Conflicts of interest
The authors declare no conflict of interest. The sponsors had no role in the design of the study; in the collection, analyses, or interpretation of data; in the writing of the manuscript, and in the decision to publish the results.
Data sharing statement
All relevant data supporting the conclusions of this article is included within the article.
ORCID: Marita Wallhagen: https://orcid.org/0000-0001-8413-3975
Peter Magnusson: https://orcid.org/0000-0001-7906-7782
Declaration
Appendix A. The questionnaire
Please select the one answer that best applies.
What is your age?
_____ years
Are you male or female?
Male □
Female□
What is your main profession?
Manager □
Nurse □
Residency physician □
Specialist physician□
Listed below are statements about the relationship between humans and the environment.
Do you agree or disagree that: (Strongly agree - Mildly agree - Unsure - Mildly disagree - Strongly disagree)
1. We are approaching the limit of the number of people the Earth can support.
2. Humans have the right to modify the natural environment to suit their needs.
3. When humans interfere with nature it often produces disastrous consequences.

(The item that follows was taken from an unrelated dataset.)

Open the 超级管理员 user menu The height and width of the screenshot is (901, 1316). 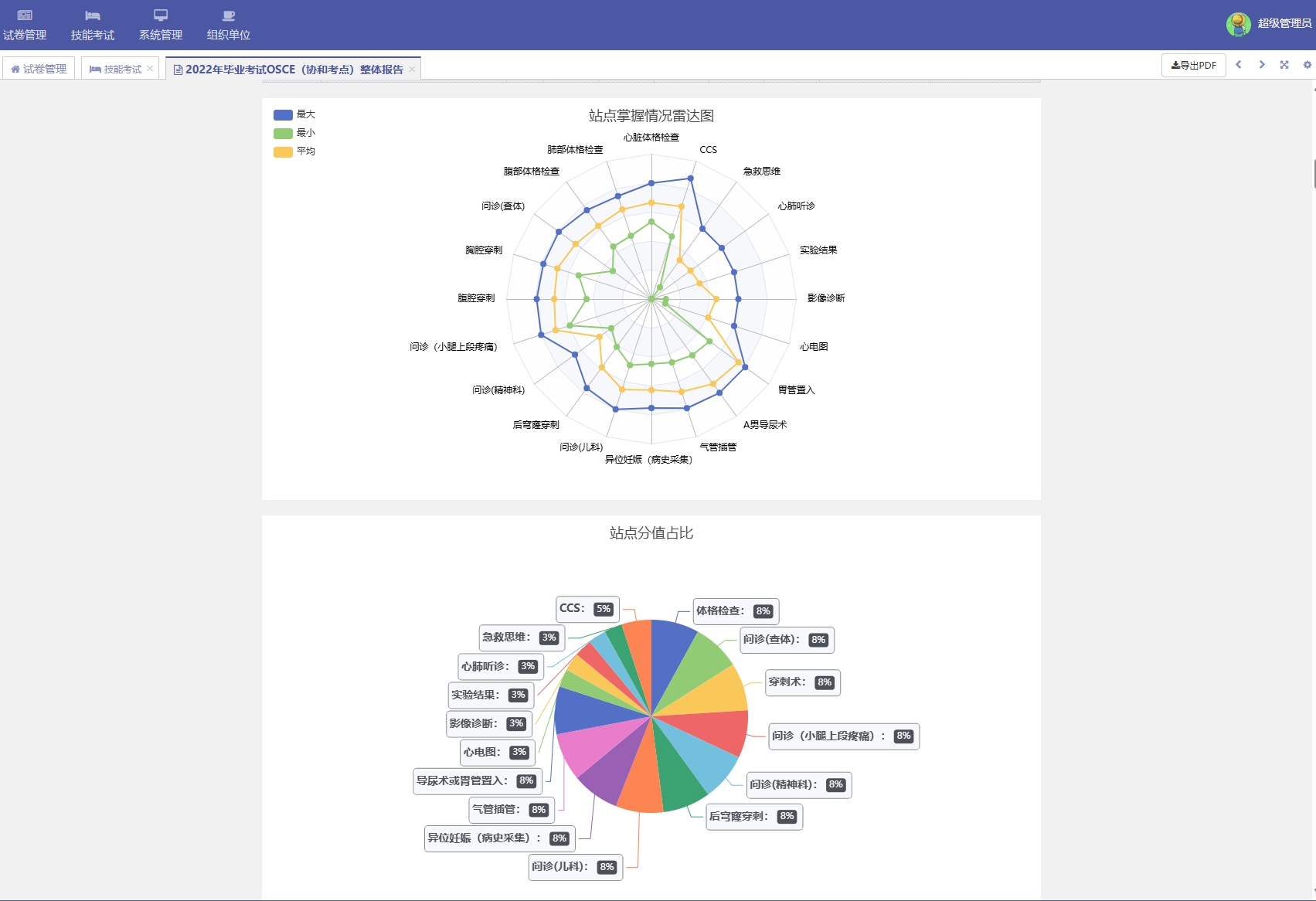(x=1284, y=24)
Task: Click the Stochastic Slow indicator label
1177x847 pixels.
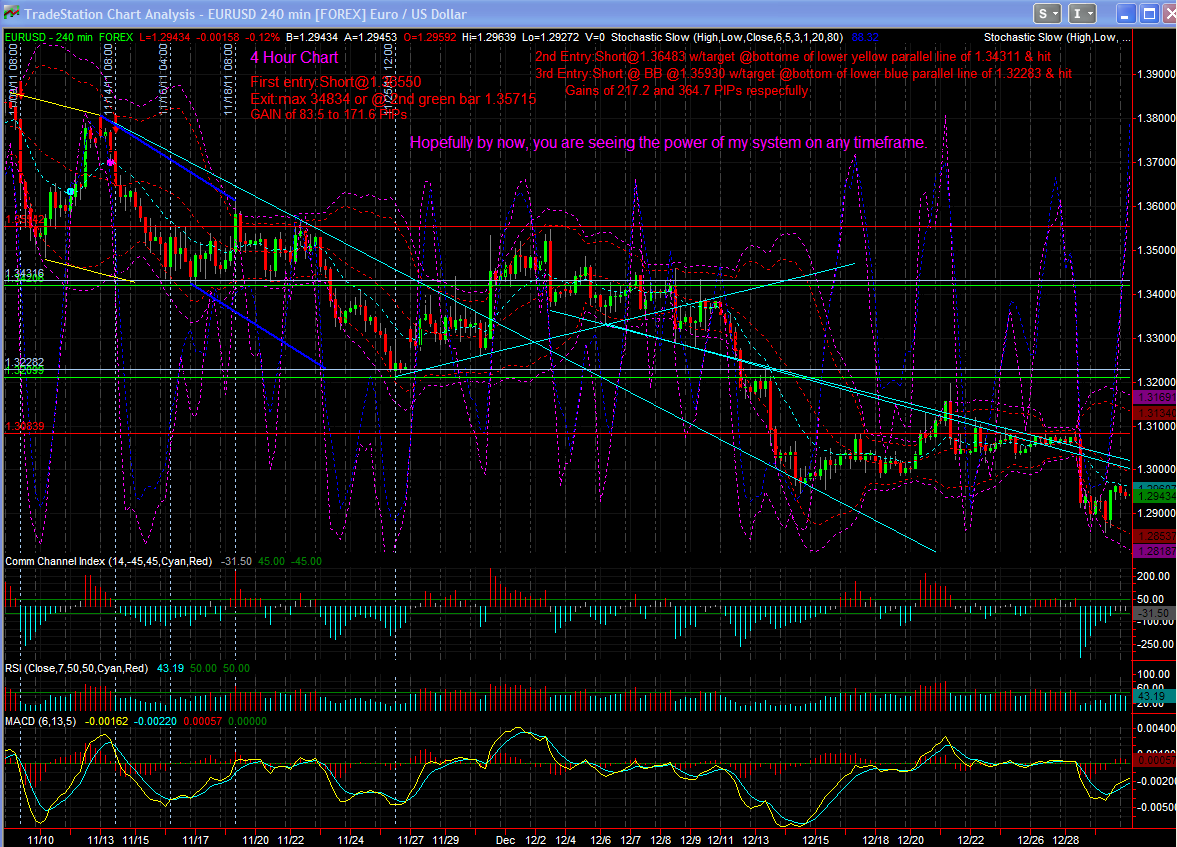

4. Human ingenuity will insure that we do NOT make the Earth unlivable.
5. Humans are severely abusing the environment.
6. The Earth has plenty of natural resources if we just learn how to develop them.
7. Plants and animals have as much right as humans to exist.
8. The balance of nature is strong enough to cope with the impacts of modern industrial nations.
9. Despite our special abilities humans are still subject to the laws of nature.
10. The so-called ‘ecological crisis’ facing humankind has been greatly exaggerated.
11. The Earth is like a spaceship with very limited room and resources.
12. Humans were meant to rule over the rest of nature.
13. The balance of nature is very delicate and easily upset.
14. Humans will eventually learn enough about how nature works to be able to control it.
15. If things continue on their present course, we will soon experience a major ecological catastrophe.